In 2020, Mike Lupica took over a second Robert B. Parker franchise, Paradise, Mass. police chief Jesse Stone. Stone had experienced the most variation over the years since series creator Parker died in 2010, and Lupica was the third author for the character and cast. His first outing was strong, but he faded in 2010's Stone's Throw. The fading continues in Fallout.
Luther "Suitcase" Simpson is one of Jesse's best officers, but he is devastated when his nephew, a star ballplayer, is found dead at the bottom of a bluff. The death has no real signs of foul play, but the young man had a bright future and seemed very level-headed. Jesse believes there's something more than meets the eye.
Then Jesse's predecessor as Paradise police chief, Charlie Farrell, tells Jesse that he's been tracking spam calls that prey on the elderly to defraud them of their money. He thinks he has a lead, but then Charlie is found murdered too. Jesse very much wants to find out what Charlie's lead was and who killed him, while Suitcase and Jesse's assistant chief, Molly Crane, begin to dig into the onion of high school life. But as they try to un-spin the different webs of mystery, they may find them rewoven and ensnaring the three officers themselves.
During much of the late '90s and early ’00s Parker's work was not much more than a cut and paste version of his old self. A reader might wade through a swamp of clever badinage and sangfroidy quips, cameos and walk-ons by previous Parker characters for no real reason whatsoever, scenes and even chapters that had no point. Why? Who knows. Maybe some sense of loyalty to the author himself, a kind of thank-you for some of the absolute gems from earlier in his career. Maybe because of a stubborn belief that at some point, some real thoughts and real insight might coalesce once again from the fog and the half-ass effort in your hands might become something real (Painted Ladies in the Spenser series is a good example of the latter).
Lupica does most of these things in Fallout. There are walk-ons from state police retiree Healy, gangster and pimp Tony Marcus, Jessie's former flame Sunny Randall's former husband Richie Burke, and so on. There is an inexplicable use of Wilson "Crow" Cromartie, a pseudo-Hawk to Jesse's Spenser, and yet another few scenes of Molly Crane desiring Cromartie even though it's already wrecked her marriage, completely implausible connections between events, a girlfriend Jesse kind of likes but will gently move on down the road, and so on.

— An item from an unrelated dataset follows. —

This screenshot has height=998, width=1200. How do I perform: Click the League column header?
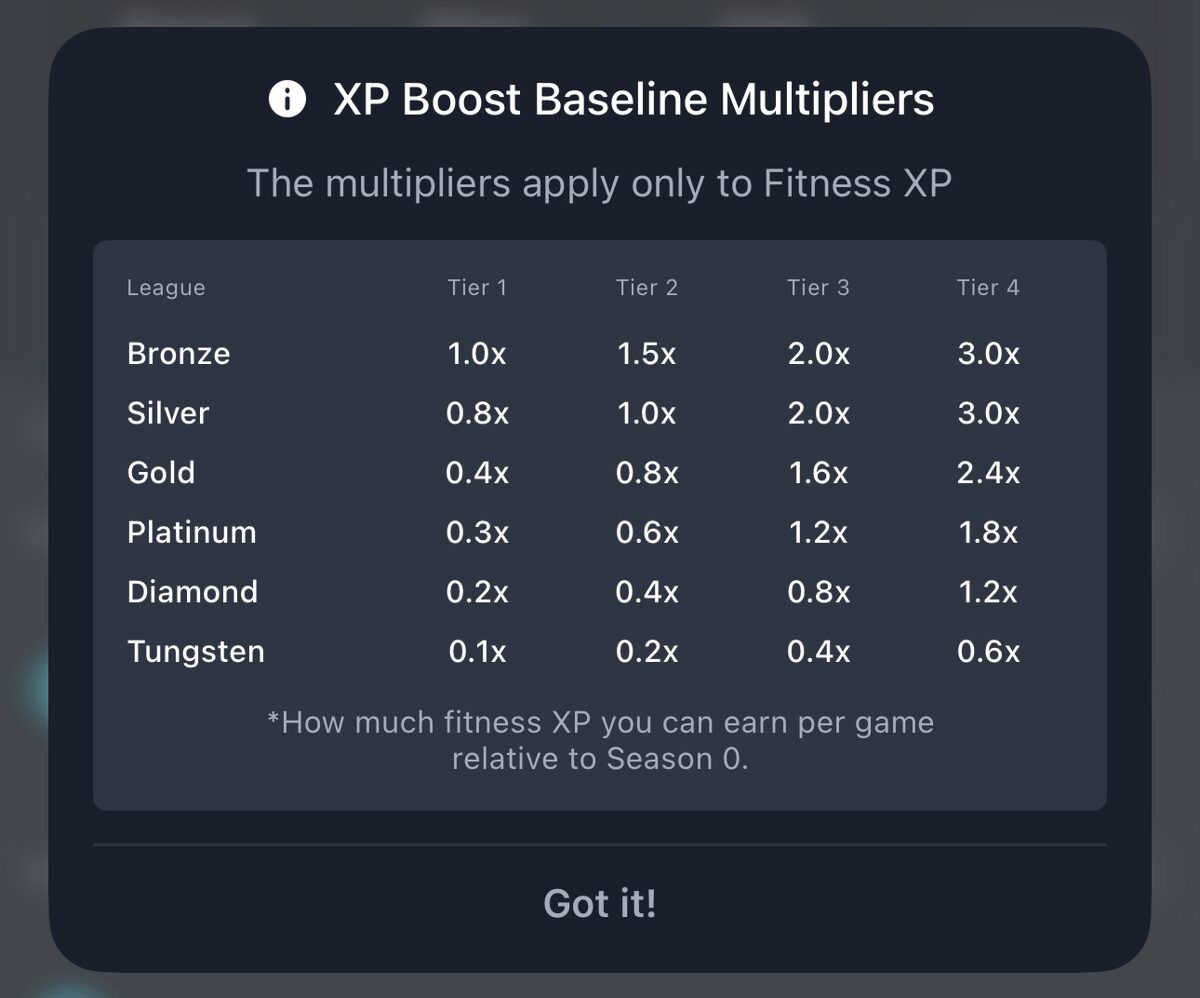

We would put up with this, more or less, when Parker did it. We were doing it, in a sense, for Parker, for any or all of the reasons above. But as Fallout drags on and on, the reader becomes aware that he or she is making this slog not for Parker, but for Mike Lupica. And there doesn't seem much point to that.
4 comments:
Lupica wrote some good sports-themed books around the turn of the century, but then he started in on Young Adult books.

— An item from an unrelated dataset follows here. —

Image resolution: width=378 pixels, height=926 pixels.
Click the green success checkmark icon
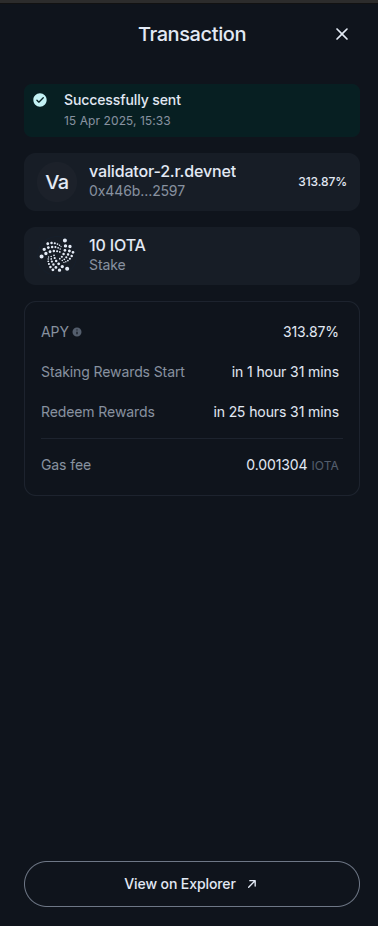[x=40, y=100]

Perhaps that was his Parker-goes-to-Hollywood moment from which he has not recovered.
I'd never read those; I may have wound up mistaking them for early Harlan Coben, which was sports-themed due to the lead character being a sports agent.
I was talking this over with a college buddy, also a Parker fan, and I advanced the theory that Ace Atkins did the best of all of the Franken-Parkers because he tried to write the characters of Spenser and Spenser's world. Lupica, like most of the others, is trying to write like Parker. Which can be done, but even if it is, so what? Couple hundred pages of imitation?

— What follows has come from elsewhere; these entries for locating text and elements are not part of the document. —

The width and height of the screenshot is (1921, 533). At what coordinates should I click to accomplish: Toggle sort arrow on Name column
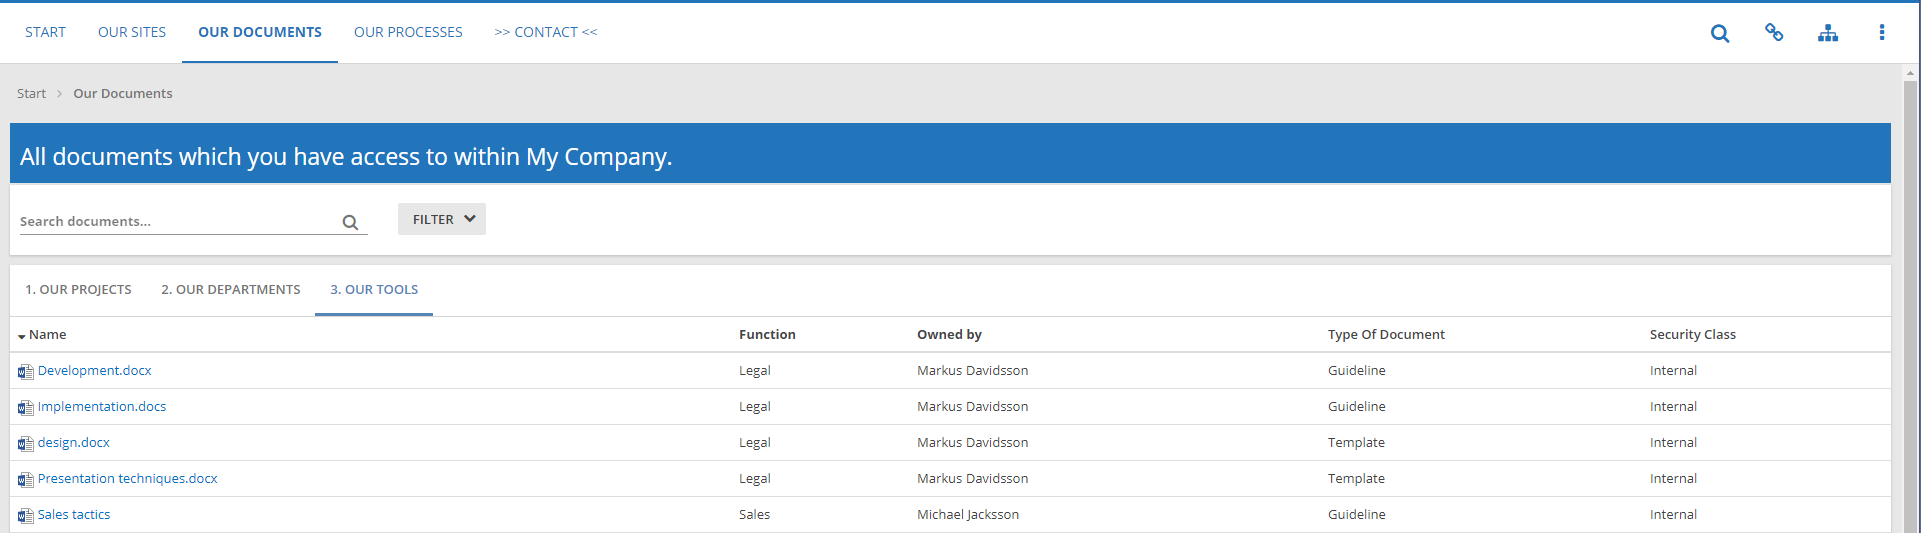point(22,336)
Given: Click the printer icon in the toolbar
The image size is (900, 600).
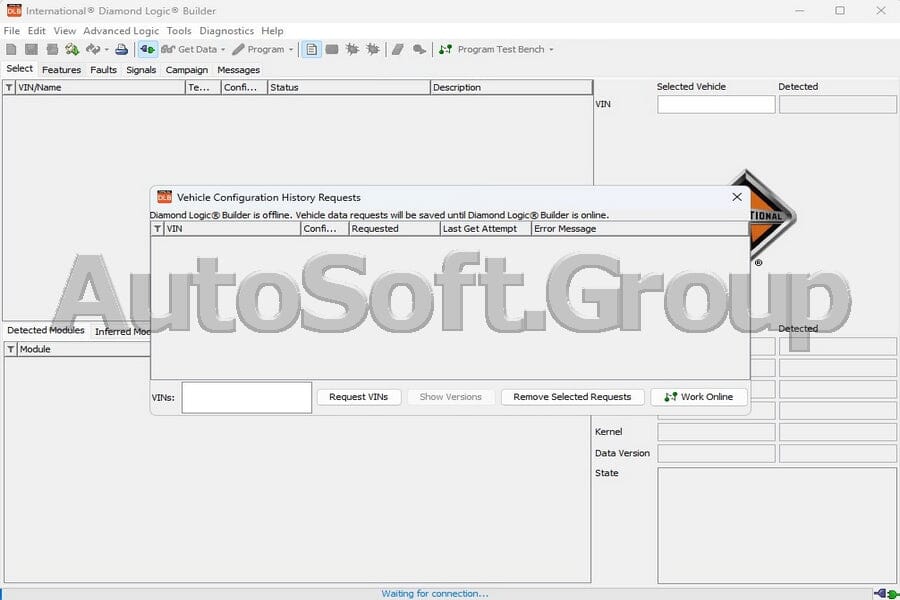Looking at the screenshot, I should (123, 49).
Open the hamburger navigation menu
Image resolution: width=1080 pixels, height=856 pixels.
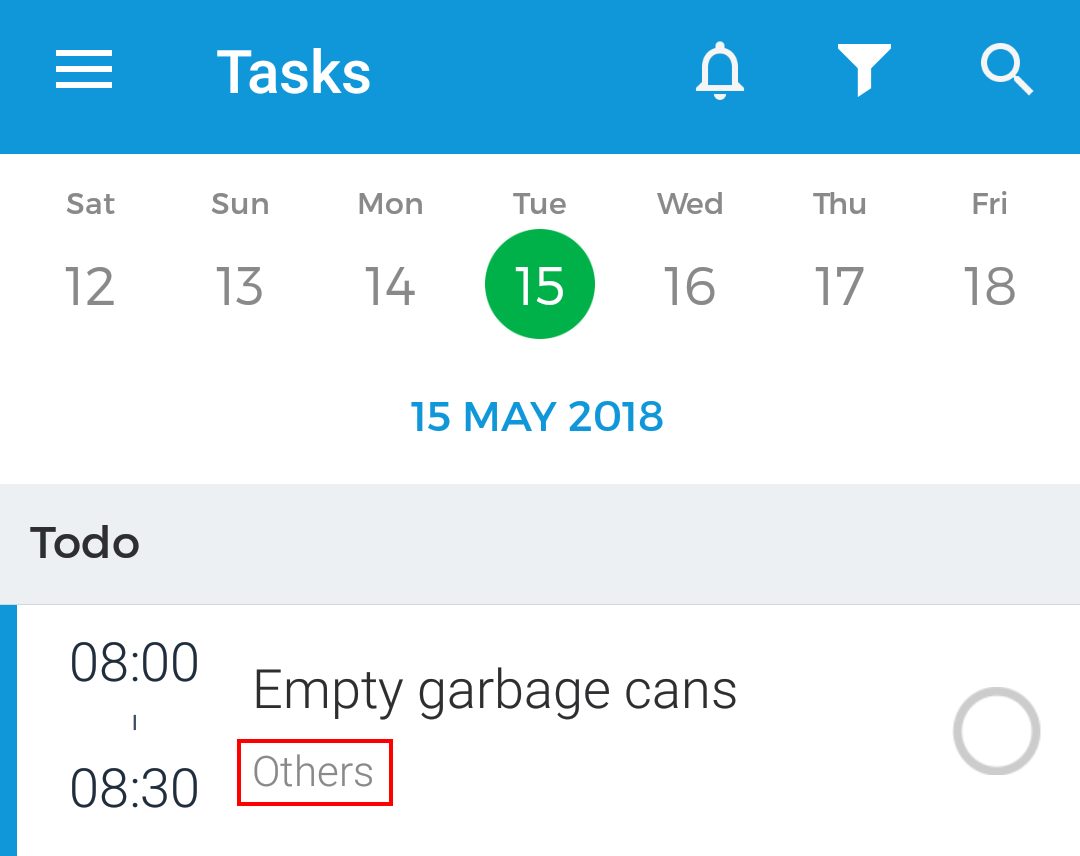83,69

(All of this excludes Reed Farrell Coleman, who did, basically, I have no effin' idea what.)
In that discussion -- which I may have said before -- my friend eschewed the lot of them by saying, "I don't want to read any of the ghost writers, 'cause the guy I wanna read's a ghost."
Yeah, I have not been keeping up with them for, what, the last decade or so?
I mean, I was keeping up with Parker himself at the end just out of misplaced loyalty.
Also, I'm less and less a fan of modern genre fiction since about 2010 or maybe 2006, so.
I'm a little behind on this one, Padre, forgive me! You're maybe a little hard on late-era Parker - I didn't mind the team-ups, or the odd cameo - but I'd say all of that applies to the post-Parker series writers. (Special shout out to the first guy who wrote the Virgil Cole series: YIKES, was he awful.)
I quit awhile ago, so haven't had the (dis)pleasure of reading Lupica's take on any of the series. Thank you for reaffirming my ignorance. (Heh heh.)